Your medical care team
During your cancer journey, you will be cared for by a team of health professionals and support staff. Your medical care team will include doctors, nurses and allied health staff each with a role to play.
You should have a main doctor who will be coordinating your care. They will consult with different doctors and health professionals who are specialists in your cancer, known as a multidisciplinary team (MDT).
Once all your investigations have been carried out, your specialist team should meet to discuss the results. The MDT meeting may include doctors from radiology (X-ray), pathology, surgery and oncology departments, as well as specialist nurses and other health professionals, and is aimed at using the broad expertise of the team to deliver therapeutic options that are tailor for you.

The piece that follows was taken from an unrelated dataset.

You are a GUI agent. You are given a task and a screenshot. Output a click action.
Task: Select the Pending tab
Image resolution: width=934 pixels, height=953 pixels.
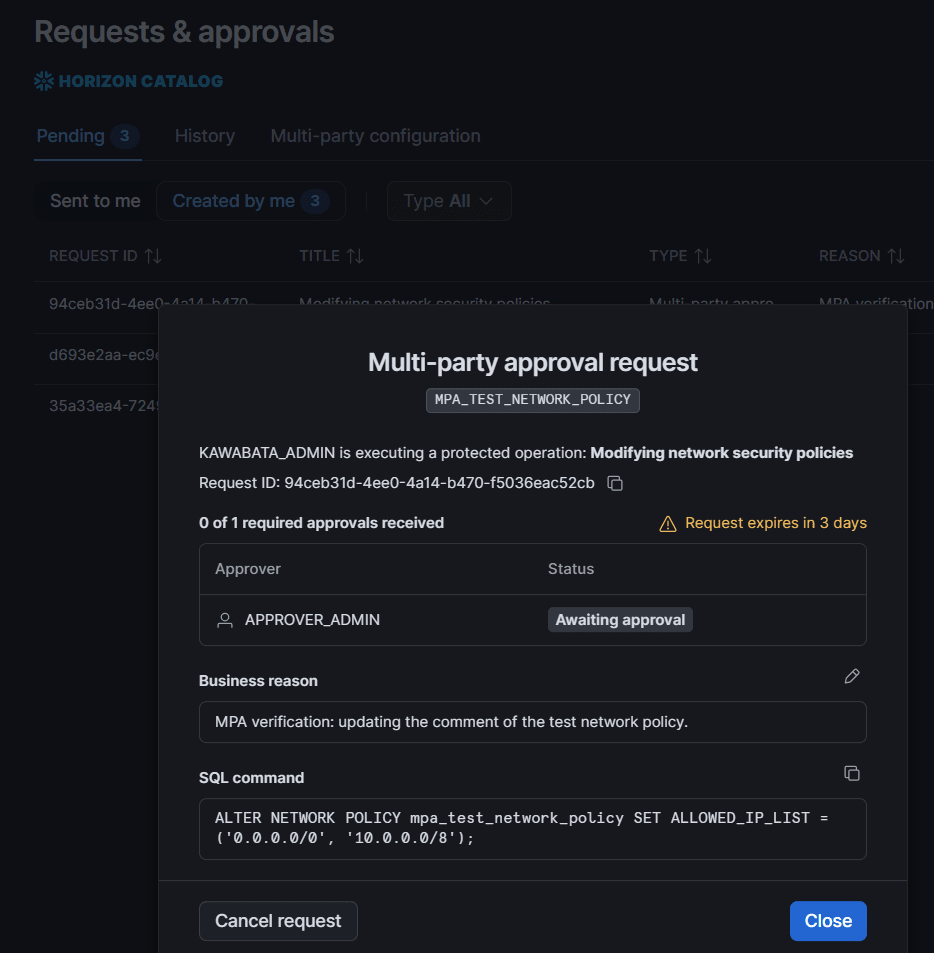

This diagram shows who could be in your treating team.
- Your GP
- Medical oncologist
- Pancreatic cancer surgeon
- Palliative care physician
- Cancer nurses
- Social worker
- Physiotherapist or Exercise physiologist
Talking to my team
Each individual’s care team may be slightly different, with a different type of specialist as the “main” or central doctor for communication. For a person with liver cancer, the central communicating doctor might be a hepatologist; whereas, for one with pancreatic cancer, the oncologist might be the main contact. In many cases, the specialist upper gastrointestinal nurse will be your main point of contact.

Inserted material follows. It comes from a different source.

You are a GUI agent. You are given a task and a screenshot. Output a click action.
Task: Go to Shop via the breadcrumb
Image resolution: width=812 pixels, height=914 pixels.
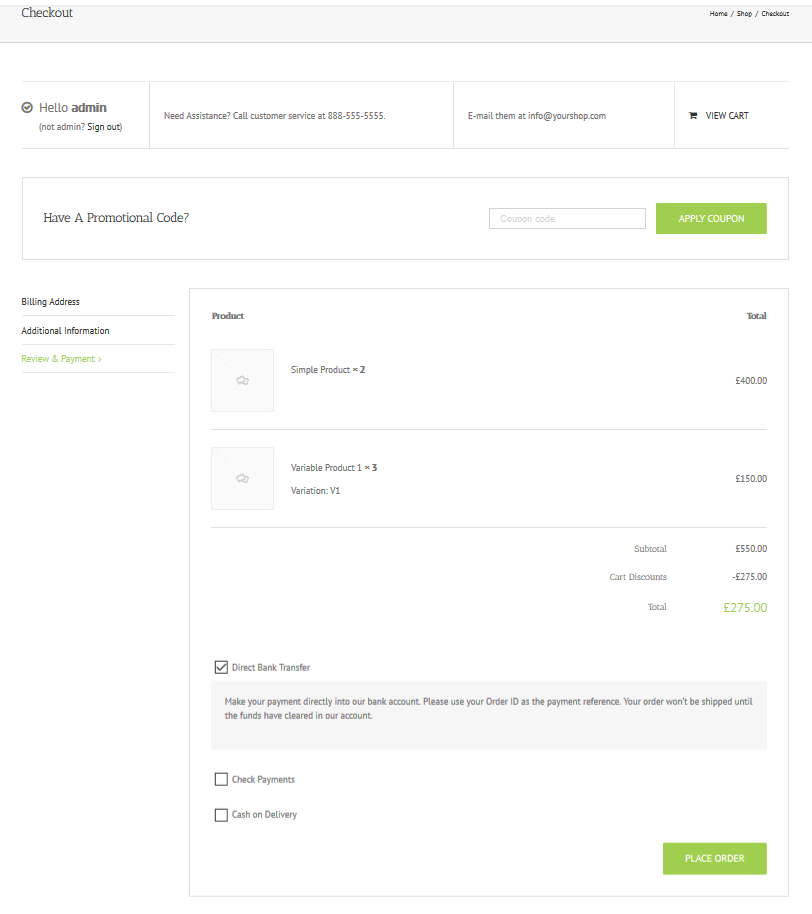point(744,14)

I got neuropathy, numb and weak fingers and toes when I had chemotherapy. My friend is a pianist, he told his doctor that he was concerned this would happen to him – so he and his doctor talked and made decisions about the treatment and what was right for him
Steve, 69 yrs living with pancreatic cancer
Communicating with your medical care team
Good communication between you and your treating team is very important.
You should expect to:
- understand your health condition and plans for your treatment
- be able to ask any question that you want answered
- know who the members of your treating team are
- know who your contact person in the team is in case you have questions
- have clear, open and respectful communication with all health staff
- be able to request copies of your tests and reports if you wish to have them
- ask how experienced a health professional is with treating pancreatic cancer
- seek second or third opinions if you want to
- negotiate a break in your treatment if you believe you need it
- have someone ask you about your needs for support.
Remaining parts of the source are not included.